§ **Dataset content**:

Content starts

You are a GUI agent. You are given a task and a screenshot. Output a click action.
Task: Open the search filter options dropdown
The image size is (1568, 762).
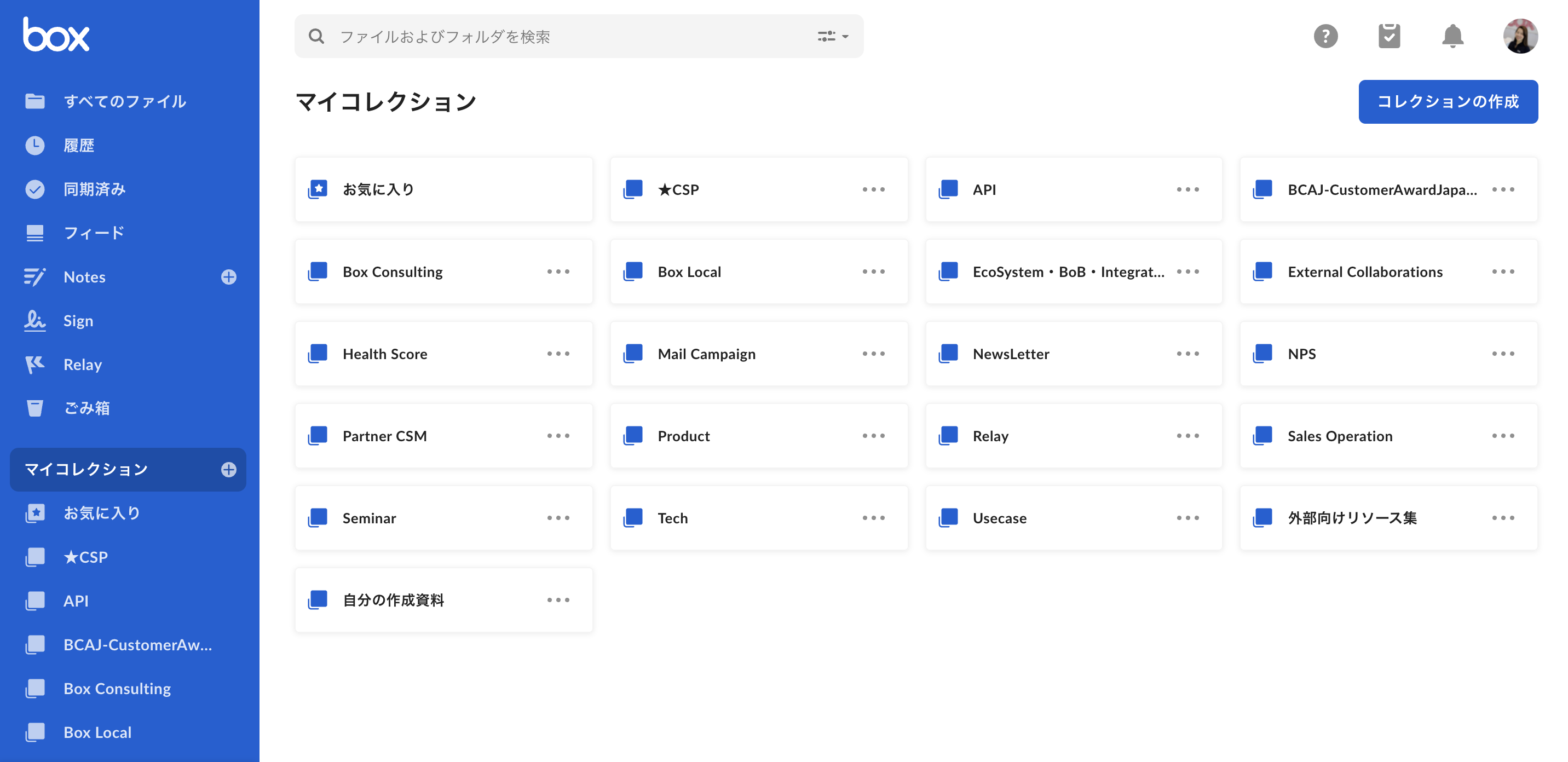[x=832, y=37]
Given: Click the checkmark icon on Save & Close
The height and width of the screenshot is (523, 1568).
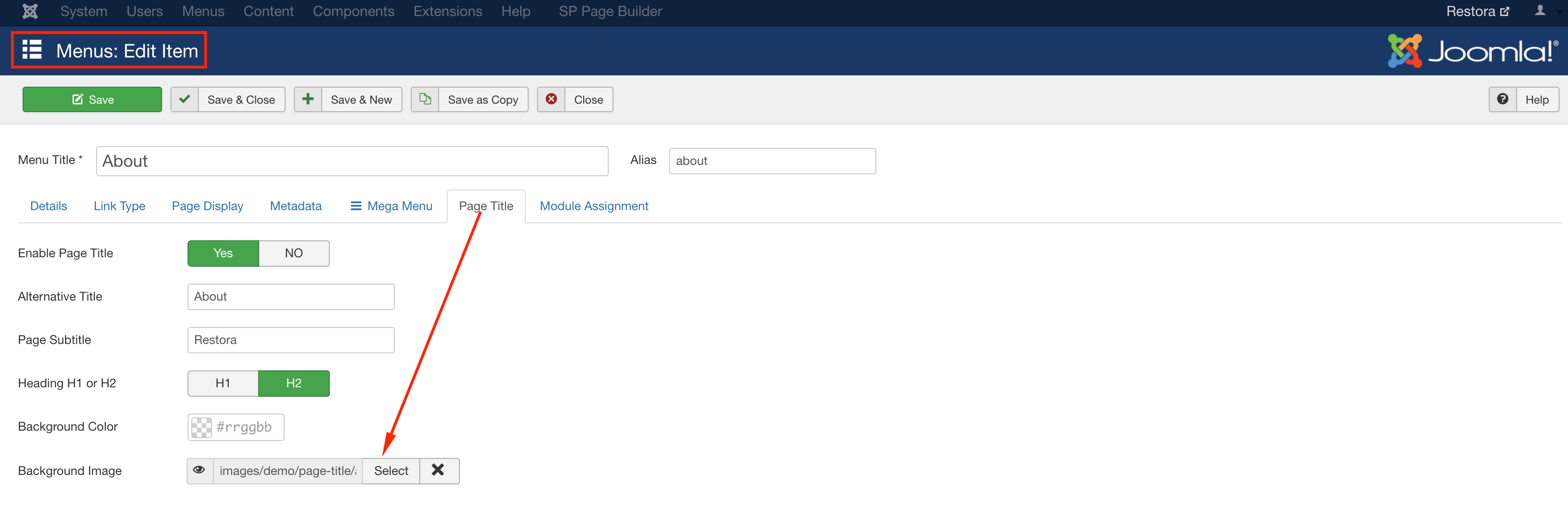Looking at the screenshot, I should tap(184, 99).
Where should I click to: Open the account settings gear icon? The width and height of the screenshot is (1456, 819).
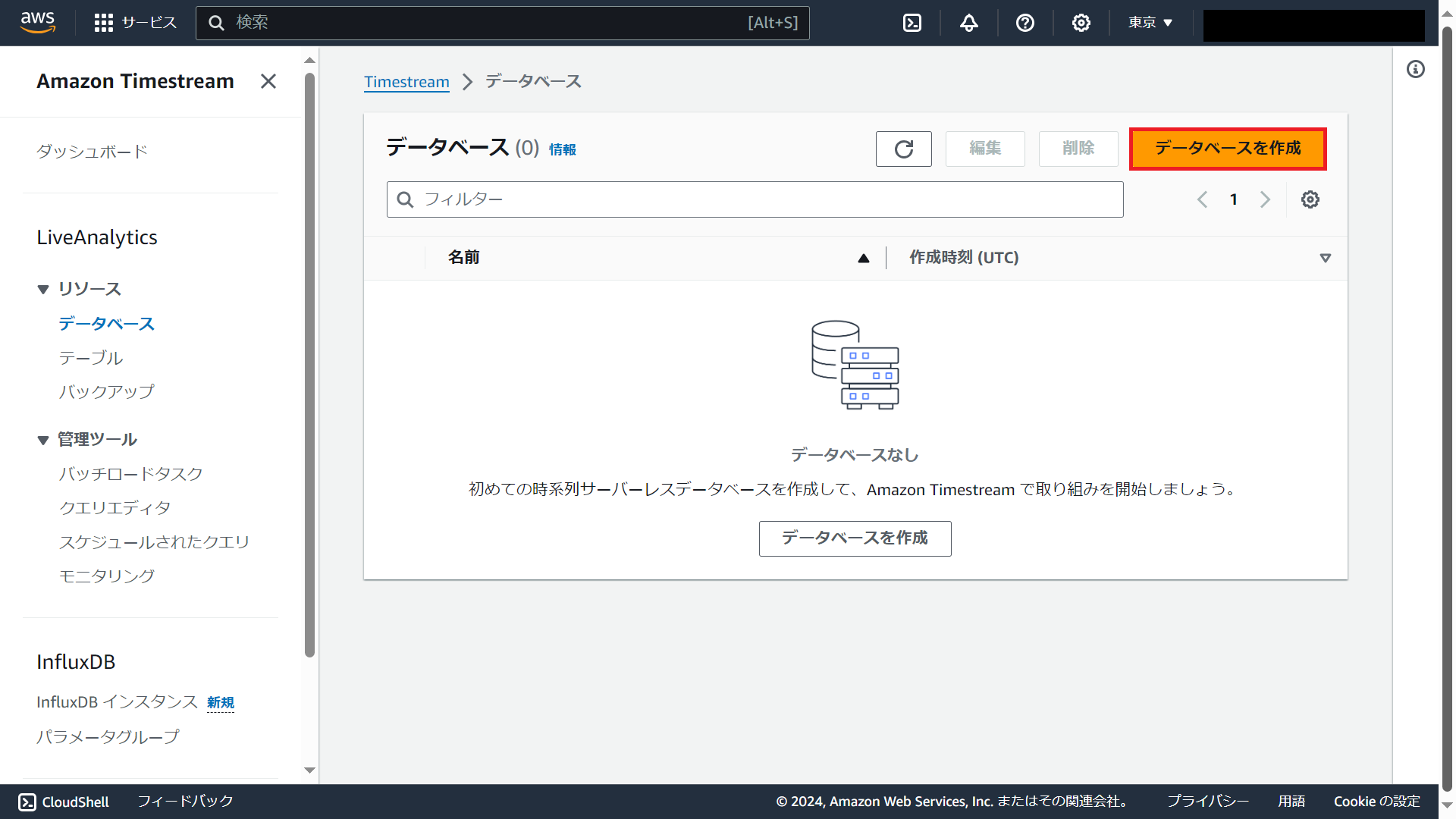point(1081,23)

Content ends

§ **What this task involves**: Retype, word for word, the lines from the one with "Where should I" through the last line of the entries above, and only those lines. Leave pictures out.

§ **Answer to the exercise**:
Where should I click to: Open the account settings gear icon? The width and height of the screenshot is (1456, 819).
point(1081,23)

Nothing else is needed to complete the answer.